> Given problem 1:
Answer these questions from the firearm cleaning guide:
(a) Which part of the barrel does the guide call the most important for accuracy?
(b) Which part of the firearm does it say is often the dirtiest?
(c) What can cleaning chemicals damage on handgun grips?
> Given problem 2: Translate this sentence from the firearm cleaning guide into Spanish: "Pay special attention to the chamber, which is often the dirtiest part of the firearm, and the extractor claw, which is often overlooked."
> Given problem 3: Print the stretch of the firearm cleaning guide from "Cleaning a firearm" through "or wood finish." without any changes.

Cleaning a firearm
The procedure for cleaning any firearm is essentially the same. I follow this basic cleaning procedure after every trip to the range.
1. Make sure the firearm is unloaded!
2. Field strip the gun.
"Field stripping" is disassembling a firearm to a point where all parts critical to its function can be accessed and cleaned. This procedure varies enormously from gun to gun; consult your owner's manual. If you don't have one, check out this site. Basically, when your field stripping is complete, you will usually have separated the barrel from the receiver and gained access to the action. I also recommend removing the grips on handguns when cleaning, because sometimes cleaning chemicals can damage the plastic or wood finish.
3. Run a wet patch (a patch soaked with solvent) or brush through the
I usually only use patches when cleaning. Using a bristle brush is only needed occasionally, and use of such a brush too often will do nothing except cause unnecessary wear on your bore. Also, whenever possible, clean the bore from the breech end rather than the muzzle end. The reason for this is that the muzzle is the most important part of the barrel for accuracy, and we want to avoid damaging it.
4. Run dry patches (no solvent) through the bore until they come out clean.
5. Run a patch with rust protectant down the bore.
6. Clean all exposed parts of the action, as well as any other internal
parts you have access to.
Pay special attention to the chamber, which is often the dirtiest part of the firearm, and the extractor claw, which is often overlooked.
7. Once the internals are clean, lubricate the moving parts.

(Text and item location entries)

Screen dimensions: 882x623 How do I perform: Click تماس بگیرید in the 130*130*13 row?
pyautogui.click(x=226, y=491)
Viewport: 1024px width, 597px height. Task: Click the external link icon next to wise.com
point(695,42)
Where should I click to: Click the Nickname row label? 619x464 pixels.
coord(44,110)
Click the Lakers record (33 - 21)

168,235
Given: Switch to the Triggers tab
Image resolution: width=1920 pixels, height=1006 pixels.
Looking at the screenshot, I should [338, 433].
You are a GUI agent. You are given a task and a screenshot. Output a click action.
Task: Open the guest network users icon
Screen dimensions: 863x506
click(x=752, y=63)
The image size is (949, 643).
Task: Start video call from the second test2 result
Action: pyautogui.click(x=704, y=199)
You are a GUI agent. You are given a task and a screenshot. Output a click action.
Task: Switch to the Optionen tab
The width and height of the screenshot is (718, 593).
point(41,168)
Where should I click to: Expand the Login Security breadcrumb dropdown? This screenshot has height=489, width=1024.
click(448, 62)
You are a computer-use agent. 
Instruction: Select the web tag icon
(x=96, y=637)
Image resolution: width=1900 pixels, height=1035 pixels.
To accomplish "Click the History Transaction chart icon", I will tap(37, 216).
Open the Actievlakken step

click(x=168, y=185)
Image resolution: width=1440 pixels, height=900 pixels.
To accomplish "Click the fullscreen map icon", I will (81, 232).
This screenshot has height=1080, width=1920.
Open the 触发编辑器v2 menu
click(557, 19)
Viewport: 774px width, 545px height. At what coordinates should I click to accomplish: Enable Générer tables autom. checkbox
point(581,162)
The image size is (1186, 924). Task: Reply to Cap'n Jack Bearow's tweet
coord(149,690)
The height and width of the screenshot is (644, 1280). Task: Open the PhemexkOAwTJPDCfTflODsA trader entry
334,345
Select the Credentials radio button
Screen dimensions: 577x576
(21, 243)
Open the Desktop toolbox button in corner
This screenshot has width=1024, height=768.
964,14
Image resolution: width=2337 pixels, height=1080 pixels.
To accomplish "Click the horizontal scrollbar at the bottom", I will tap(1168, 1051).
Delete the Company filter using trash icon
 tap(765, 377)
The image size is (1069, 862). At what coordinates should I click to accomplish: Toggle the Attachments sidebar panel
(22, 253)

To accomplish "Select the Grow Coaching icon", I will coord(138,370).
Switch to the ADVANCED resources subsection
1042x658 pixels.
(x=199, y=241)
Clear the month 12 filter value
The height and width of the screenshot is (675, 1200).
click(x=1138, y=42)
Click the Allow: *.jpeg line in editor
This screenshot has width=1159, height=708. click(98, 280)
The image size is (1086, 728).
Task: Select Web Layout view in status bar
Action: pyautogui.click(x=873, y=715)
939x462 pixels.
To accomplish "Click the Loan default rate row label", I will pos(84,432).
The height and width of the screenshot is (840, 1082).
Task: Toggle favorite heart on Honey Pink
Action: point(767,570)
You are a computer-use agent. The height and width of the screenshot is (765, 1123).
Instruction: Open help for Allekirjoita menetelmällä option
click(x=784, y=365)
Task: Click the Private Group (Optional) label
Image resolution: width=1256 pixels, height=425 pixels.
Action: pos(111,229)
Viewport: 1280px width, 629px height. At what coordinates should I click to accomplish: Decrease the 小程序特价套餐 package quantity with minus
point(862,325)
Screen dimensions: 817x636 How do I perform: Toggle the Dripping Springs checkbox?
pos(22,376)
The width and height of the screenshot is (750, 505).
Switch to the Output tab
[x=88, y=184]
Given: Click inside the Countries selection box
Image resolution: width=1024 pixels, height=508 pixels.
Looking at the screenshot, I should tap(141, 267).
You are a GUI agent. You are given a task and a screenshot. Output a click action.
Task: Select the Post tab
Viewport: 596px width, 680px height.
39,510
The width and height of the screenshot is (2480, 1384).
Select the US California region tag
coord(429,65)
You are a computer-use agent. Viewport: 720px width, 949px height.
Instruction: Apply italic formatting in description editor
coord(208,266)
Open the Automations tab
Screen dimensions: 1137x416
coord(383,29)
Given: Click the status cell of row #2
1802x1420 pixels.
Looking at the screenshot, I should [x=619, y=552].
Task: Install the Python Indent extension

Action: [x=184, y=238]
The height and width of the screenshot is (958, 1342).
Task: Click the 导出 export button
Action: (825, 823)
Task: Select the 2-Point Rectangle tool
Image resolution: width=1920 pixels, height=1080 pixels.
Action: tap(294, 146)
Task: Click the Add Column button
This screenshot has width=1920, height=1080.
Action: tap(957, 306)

> Task response 1:
(a) The muzzle.
(b) The chamber.
(c) The plastic or wood finish.

> Task response 2: Preste especial atención a la recámara, que suele ser la parte más sucia del arma de fuego, y a la uña extractora, que a menudo se pasa por alto.

> Task response 3:
Cleaning a firearm
The procedure for cleaning any firearm is essentially the same. I follow this basic cleaning procedure after every trip to the range.
1. Make sure the firearm is unloaded!
2. Field strip the gun.
"Field stripping" is disassembling a firearm to a point where all parts critical to its function can be accessed and cleaned. This procedure varies enormously from gun to gun; consult your owner's manual. If you don't have one, check out this site. Basically, when your field stripping is complete, you will usually have separated the barrel from the receiver and gained access to the action. I also recommend removing the grips on handguns when cleaning, because sometimes cleaning chemicals can damage the plastic or wood finish.